:: WHAT IS EXPECTED ::
Extend the book review below, starting right after its final sentence; the entries that follow the review are not part of it.

What Happy People Know:
What Happy People Know: How The Science of Happiness Can Change Your Life For the Better
by Dan Baker, Director of Life Enhancement Program at Canyon Ranch
Review and comments by Terri Harmon, July 2006
I enjoyed this book, and I have a caveat, which I’ll explain in a minute. The reason I felt drawn to purchase this book was because when I first picked it up I opened it right to a passage on ‘learned helplessness’. I’d heard this term before, referring to studies done by Dr. Martin Seligman, where he found that when dogs were prevented from escaping a box in which they were receiving shocks from electric grids on the floor, some dogs laid down, passively accepting their fate. When the same dogs were put in another box where escape was possible, they whined when they received shocks from the electric grids, but they did not try to escape. They had learned to feel helpless.
In my own life, I found myself feeling helpless and powerless in certain types of situations. For quite some time I’ve been on a quest to re-claim my sense of personal power in these situations, without resorting to the force and ‘power over’ paradigm that is so prevalent in our culture. As I love to tell people when I’m sharing my enthusiasm for Marshall Rosenberg’s Nonviolent Communication model, my biggest ‘aha!’ the first time I read Marshall’s book was that I was keeping myself in victim consciousness by the way I was labeling my feelings. Learning to re-frame my feelings as internal states (‘I feel hurt / sad / frustrated’) rather than interpretations of what was happening to me (‘I feel invalidated / manipulated / controlled’), quite literally changed my feelings, my relationships, and my life.
I’ve since worked with other transformational communication books and models, and I enjoy incorporating what I learn into my personal life as well as into my teaching and working with others. I was intrigued by the little I read of “What Happy People Know” in the bookstore, and I brought the book home. I was not disappointed. I found the book to be compatible with and building on many skills I have been developing over the past several years.
In the first chapter, we are introduced to the notion that our biological predisposition is to FEAR and SURVIVAL, and this biological circuitry is our greatest enemy of happiness. We then learn about 12 qualities of happiness (such as optimism and perspective), 6 happiness tools (such as appreciation and choice), and 5 happiness traps (such as trying to find happiness through pleasure, and trying to be happy by resolving the past). The author gives very specific, practical strategies for connecting with and focusing on what’s important to us, and on our strengths and values, rather than focusing on fear-based problem solving. Using a model called ‘Appreciative Inquiry’, developed by David Cooperrider and Diana Whitney, we learn to ask constructive questions to support the process of change. For example, rather than asking and focusing on “what’s wrong?” and trying to change by overcoming weakness (one of the 5 happiness traps), we ask “What’s worked for you in the past?” to connect with strengths and creativity.

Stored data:

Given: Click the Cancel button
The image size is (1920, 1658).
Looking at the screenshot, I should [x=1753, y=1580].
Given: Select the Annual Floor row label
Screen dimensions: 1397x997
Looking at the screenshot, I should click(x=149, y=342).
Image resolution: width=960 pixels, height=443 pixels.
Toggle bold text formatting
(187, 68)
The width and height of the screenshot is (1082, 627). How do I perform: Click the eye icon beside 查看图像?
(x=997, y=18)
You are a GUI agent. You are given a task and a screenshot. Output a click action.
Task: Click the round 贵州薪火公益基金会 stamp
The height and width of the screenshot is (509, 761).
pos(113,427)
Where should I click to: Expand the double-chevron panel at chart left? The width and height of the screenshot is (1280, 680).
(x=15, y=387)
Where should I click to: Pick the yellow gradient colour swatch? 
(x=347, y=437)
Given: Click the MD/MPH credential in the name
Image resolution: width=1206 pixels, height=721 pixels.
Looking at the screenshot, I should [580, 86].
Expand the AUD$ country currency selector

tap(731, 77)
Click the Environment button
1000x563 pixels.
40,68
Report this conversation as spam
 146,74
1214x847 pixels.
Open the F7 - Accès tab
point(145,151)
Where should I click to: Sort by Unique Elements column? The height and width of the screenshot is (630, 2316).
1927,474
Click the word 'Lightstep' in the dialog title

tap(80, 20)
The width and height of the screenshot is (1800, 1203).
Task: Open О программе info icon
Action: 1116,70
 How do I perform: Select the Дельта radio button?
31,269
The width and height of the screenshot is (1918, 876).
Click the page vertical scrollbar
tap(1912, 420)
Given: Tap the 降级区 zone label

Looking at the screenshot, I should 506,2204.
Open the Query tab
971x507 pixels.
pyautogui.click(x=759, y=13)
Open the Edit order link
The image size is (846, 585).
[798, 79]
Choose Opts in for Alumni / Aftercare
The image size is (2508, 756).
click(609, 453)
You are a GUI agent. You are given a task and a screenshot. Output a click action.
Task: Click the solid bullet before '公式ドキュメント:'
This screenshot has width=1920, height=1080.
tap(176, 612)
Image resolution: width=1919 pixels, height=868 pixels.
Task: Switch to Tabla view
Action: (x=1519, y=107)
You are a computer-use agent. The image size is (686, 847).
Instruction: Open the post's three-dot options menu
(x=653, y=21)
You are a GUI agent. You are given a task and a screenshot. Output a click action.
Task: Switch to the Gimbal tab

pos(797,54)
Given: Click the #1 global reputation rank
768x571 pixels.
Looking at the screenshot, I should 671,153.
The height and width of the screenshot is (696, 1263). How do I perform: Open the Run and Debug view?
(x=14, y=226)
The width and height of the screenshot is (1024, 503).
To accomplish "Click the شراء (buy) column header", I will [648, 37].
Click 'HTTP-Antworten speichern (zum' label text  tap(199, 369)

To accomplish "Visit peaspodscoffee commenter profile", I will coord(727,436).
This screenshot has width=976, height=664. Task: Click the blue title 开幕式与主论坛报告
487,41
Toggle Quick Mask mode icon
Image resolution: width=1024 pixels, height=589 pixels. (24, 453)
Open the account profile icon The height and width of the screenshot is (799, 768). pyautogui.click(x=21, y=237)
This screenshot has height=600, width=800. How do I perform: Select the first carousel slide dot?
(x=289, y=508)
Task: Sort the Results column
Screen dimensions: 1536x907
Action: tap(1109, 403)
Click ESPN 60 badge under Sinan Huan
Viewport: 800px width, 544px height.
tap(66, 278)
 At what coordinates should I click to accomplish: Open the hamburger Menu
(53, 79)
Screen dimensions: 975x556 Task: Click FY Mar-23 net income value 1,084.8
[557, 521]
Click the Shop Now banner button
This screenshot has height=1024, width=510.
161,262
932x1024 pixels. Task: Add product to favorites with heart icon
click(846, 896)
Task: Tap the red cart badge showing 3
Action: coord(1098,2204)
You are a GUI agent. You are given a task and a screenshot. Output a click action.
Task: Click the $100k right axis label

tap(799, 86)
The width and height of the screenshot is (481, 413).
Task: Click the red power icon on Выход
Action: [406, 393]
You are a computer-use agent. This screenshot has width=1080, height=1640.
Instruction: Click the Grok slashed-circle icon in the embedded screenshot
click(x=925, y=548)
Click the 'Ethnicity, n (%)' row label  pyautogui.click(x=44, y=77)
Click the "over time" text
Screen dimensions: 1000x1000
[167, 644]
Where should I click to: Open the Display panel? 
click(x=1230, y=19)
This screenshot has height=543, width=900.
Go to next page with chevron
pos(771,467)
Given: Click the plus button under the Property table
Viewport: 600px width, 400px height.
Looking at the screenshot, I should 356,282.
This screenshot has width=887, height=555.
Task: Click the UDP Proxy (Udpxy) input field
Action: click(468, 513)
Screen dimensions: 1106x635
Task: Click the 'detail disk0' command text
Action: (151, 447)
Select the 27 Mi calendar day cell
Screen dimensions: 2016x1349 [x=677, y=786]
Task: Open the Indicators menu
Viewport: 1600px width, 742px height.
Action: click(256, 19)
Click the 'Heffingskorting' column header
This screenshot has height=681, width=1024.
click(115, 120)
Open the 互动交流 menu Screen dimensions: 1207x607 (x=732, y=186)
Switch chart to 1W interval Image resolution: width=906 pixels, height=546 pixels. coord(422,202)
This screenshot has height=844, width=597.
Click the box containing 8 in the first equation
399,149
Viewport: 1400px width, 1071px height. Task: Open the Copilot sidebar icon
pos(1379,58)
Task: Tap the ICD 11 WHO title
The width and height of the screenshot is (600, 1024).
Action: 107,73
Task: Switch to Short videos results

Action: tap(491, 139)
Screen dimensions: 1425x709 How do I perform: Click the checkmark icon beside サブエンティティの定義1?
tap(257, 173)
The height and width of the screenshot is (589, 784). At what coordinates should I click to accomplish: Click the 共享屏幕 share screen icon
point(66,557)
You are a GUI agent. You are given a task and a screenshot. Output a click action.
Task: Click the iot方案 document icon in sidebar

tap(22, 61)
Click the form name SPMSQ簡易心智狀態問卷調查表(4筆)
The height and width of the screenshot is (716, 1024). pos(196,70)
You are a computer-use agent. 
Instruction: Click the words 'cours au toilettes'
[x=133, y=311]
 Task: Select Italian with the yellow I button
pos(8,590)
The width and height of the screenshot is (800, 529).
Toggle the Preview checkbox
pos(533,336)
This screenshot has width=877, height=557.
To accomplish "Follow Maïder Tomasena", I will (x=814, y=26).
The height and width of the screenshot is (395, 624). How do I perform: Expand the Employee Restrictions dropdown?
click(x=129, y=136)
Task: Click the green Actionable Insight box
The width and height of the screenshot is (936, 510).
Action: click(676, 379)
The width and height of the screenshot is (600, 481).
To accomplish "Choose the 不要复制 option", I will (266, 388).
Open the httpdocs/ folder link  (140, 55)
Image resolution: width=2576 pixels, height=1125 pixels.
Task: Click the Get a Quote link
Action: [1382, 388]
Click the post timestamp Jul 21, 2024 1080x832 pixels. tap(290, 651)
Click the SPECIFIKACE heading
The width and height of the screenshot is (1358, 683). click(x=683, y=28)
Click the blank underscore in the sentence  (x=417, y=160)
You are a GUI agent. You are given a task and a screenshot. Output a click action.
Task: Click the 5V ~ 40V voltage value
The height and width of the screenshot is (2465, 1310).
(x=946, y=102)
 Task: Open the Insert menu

:: RESPONSE AREA ::
Back to our example of ‘learned helplessness’, it may be no surprise to many of us that a perceived lack of choice can be a powerful trigger for helplessness. When we were children, many of us experienced situations where, like the dogs in the Seligman experiments, we reacted to situations by learning helplessness. As the author says, “Learned helplessness can overtake almost anyone, but it most often occurs in three basic situations: When someone fails too many times, when someone is boxed in by a double-bind, lose-lose situation, or when someone is dominated by somebody else who takes away his opportunity to choose.” He further states “When this cycle of helplessness takes over the mind, it contributes to three primary errors of perception. It creates 1. Permanence – thinking that a problem will last forever, 2. Personalization – thinking that every problem is your fault, and 3. Pervasiveness – thinking that one problem extends to every other situation.” Thus, while we may not like the choices we perceive, we may be contributing to our sense of helplessness based on our perception. We can regain some sense of choice, and some sense of personal freedom, by working with and changing our perception. This book presents several practical strategies for reframing our perception and regaining our sense of choice, which is a very necessary ingredient for happiness.
I enjoyed the first part of this book immensely, and I found the concepts supported me in deepening and clarifying many skills and strategies I am already familiar with. I started becoming irritated with the author in Chapter 6, however, when I found him to be presenting his interpretations as the truth. I also found myself getting a little stuck in attempting to apply some of the strategies in an ongoing situation that has been quite challenging for me. I fell into my old pattern of attempting to move through a challenging situation by trying to talk myself out of the feelings I wasn’t enjoying. I find I can create a power struggle within myself by the way I try to empower myself sometimes. (Anyone else ever have that experience?) Fortunately, in this case, I had a dream that reminded me that I needed to sit and be with what I was experiencing before I tried to change it, and indeed, I released the power struggle and came back to a place of compassion and acceptance. Self-empowerment through compassion and acceptance, what a concept!
So my bottom line recommendation on this book is that there are many very useful tools and concepts, and let’s not forget to balance with the doing with the being.